The CLF is the credit union system’s emergency backstop, providing reliable access to funding during periods of economic disruption, unexpected cash needs, or market instability. But right now, that safety net has a gaping hole—and it’s putting small, rural credit unions and their members at risk.
Thankfully, there’s a solution. Congress has a chance to fix this problem by passing the National Credit Union Association (NCUA) Central Liquidity Facility Enhancements Act—bipartisan legislation that would restore key provisions once authorized during the COVID-19 pandemic. This bill is a practical, no-cost way to strengthen the financial stability of credit unions, especially those that serve rural and underserved communities.
Why does this matter to North Dakota? Because the vast majority of our credit unions, more than 80%, have less than $250 million in assets. These institutions are pillars of their communities in places like LaMoure, Kulm, Maddock, and Edgeley. But unlike large banks, most small credit unions don’t have direct access to the Federal Reserve’s discount window or other sophisticated liquidity mechanisms. That’s why the CLF is so vital.
During the pandemic, temporary reforms to the CLF allowed corporate credit unions to act as “agent members,” pooling resources to extend liquidity access to thousands of smaller credit unions. This cooperative approach worked. The number of credit unions backed by the CLF skyrocketed from under 300 to over 4,100, ensuring members could continue to access their funds, take out loans, and weather the economic storm.
But those provisions expired at the end of 2022. Now, over 3,300 credit unions, many of them small, rural, and member-focused, have been left without access to the federal liquidity safety net. That includes the majority of credit unions in our state.
The CLF Enhancements Act would change that. It would reinstate the agent membership model, make important technical corrections, and allow the CLF to once again serve the full breadth of America’s credit unions. Importantly, the CLF is self-funded—there’s no cost to taxpayers. Participation is financed entirely by credit unions through the purchase of capital stock.

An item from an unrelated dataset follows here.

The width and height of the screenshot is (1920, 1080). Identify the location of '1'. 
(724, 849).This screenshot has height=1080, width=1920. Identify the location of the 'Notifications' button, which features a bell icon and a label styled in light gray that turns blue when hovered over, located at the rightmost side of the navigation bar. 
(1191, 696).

In a time when the financial headlines are often dominated by megabanks and fintech startups, this legislation reminds us of something simple and profound: community-based financial institutions matter. They put people before profits. They serve members, not shareholders. And they need smart, pragmatic policy tools to continue doing so.
That’s why we are calling on North Dakota’s congressional delegation to support the CLF Enhancements Act. Doing so will strengthen our local financial system, help protect working families, and demonstrate Congress’s ongoing commitment to cooperative finance.
We’re grateful to Senator Kevin Cramer for his continued leadership on issues that matter to rural North Dakotans. Supporting this bipartisan legislation would be a meaningful step toward reinforcing financial stability and safeguarding access to essential services for thousands of credit union members across our state.